> Stated goal:
Filter the records below and copy out every line that contains the word "should".

> Extracted entries:
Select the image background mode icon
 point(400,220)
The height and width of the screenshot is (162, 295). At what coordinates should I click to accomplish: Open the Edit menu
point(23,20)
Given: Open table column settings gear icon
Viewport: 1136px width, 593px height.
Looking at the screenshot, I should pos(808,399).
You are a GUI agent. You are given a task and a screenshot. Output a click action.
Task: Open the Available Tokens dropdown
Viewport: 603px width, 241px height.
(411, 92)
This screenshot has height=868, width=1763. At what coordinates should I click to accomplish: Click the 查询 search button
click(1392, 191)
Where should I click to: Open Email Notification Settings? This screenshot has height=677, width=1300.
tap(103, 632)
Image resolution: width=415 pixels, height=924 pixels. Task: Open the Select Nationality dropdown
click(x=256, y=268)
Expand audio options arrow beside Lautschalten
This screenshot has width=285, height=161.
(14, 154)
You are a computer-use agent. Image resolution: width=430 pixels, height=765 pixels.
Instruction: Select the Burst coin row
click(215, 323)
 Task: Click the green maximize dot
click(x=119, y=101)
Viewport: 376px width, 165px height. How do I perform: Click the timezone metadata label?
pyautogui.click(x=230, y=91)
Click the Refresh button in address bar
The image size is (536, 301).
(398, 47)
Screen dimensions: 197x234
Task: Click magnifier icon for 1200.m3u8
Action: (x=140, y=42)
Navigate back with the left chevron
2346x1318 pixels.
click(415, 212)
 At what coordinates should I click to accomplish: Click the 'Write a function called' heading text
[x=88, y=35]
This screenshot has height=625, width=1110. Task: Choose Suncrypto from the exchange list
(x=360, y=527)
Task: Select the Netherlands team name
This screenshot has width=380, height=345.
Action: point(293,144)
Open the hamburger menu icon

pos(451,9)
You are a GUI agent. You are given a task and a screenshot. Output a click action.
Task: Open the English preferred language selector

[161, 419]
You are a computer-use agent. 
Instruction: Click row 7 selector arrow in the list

> Response for this exercise:
The height and width of the screenshot is (162, 295). At what coordinates should I click to accomplish: Open the Edit menu
Looking at the screenshot, I should pos(808,399).
This screenshot has height=868, width=1763. At what coordinates should I click to accomplish: Click the 查询 search button
Where should I click to: Open Email Notification Settings? This screenshot has height=677, width=1300.
 At what coordinates should I click to accomplish: Click the 'Write a function called' heading text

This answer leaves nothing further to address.